Friday, January 8, 2010

Group looks to change Grand Strand lobbyists in Washington

MYRTLE BEACH, SC (WMBF) - Concerned if they're getting they're money's worth, mayors along the Grand Strand say they are looking to change lobbyists in Washington.

The Grand Strand Coastal Alliance, made of the mayors of Surfside Beach, Myrtle Beach, North Myrtle Beach and Atlantic Beach, met on Wednesday to talk about the needs of the area.

Included in their discussions was the most recent news that Congressman Henry Brown was retiring. The group is concerned that without his leadership, the Grand Strand may miss out on millions of dollars needed for several projects from beach renourishment to funding of Interstate 73.

They expressed their dissatisfaction with the lobbying group representing them in Washington, DC. They're worried that with Brown leaving in a few years, they may need someone pushing their interests.

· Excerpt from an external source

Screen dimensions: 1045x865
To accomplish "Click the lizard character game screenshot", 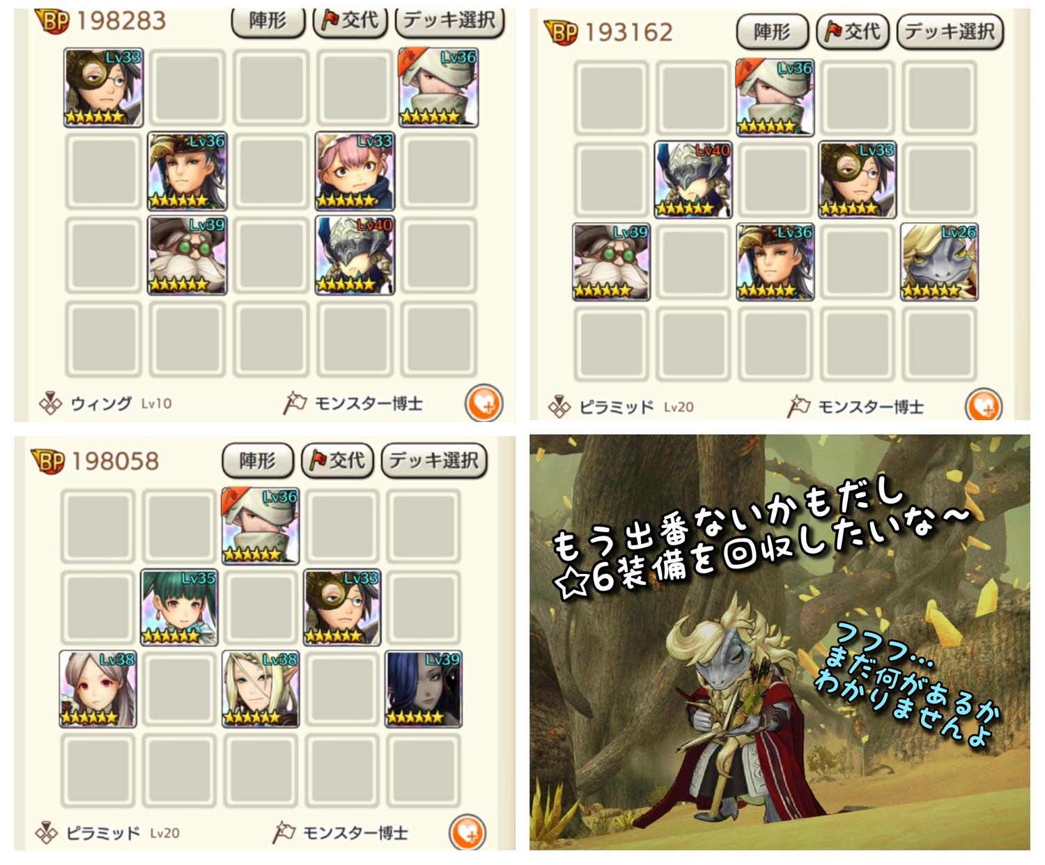I will coord(780,642).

"We're not in the best situation that we've been in for a long time when the congressman leaves office. Hopefully whoever is elected will have the same respect for the Grand Strand," said Myrtle Beach Mayor John Rhodes. "So it's going to be a learning process for whoever is elected and it's a waiting process for us. Unfortunately, we can't afford to wait and I go back to that's why the importance of a lobbyist now."

The mayors noted that with Brown's help from their current lobbyists, the area did get $40 million for beach renourishment. The mayors decided to meet with several lobbyists over the coming weeks to see if there maybe a better option out there. They say they'll also look closely at anyone who wants to run for office to replace Brown.

"That is the message that we have to get out to our next congressman. You need to work closely with us to help us with our needs," said Mayor Marilyn Hatley of North Myrtle Beach.

The mayors will be in Washington in the coming weeks for a conference plan on meeting with some that already have ties to Horry County then.

"Our lobbyist is going to be more important to us now than ever before because they're going to have to work the congressman and the senators, people we don't know. We are going to have to depend on our lobbyists to lead us down that lane," added Rhodes.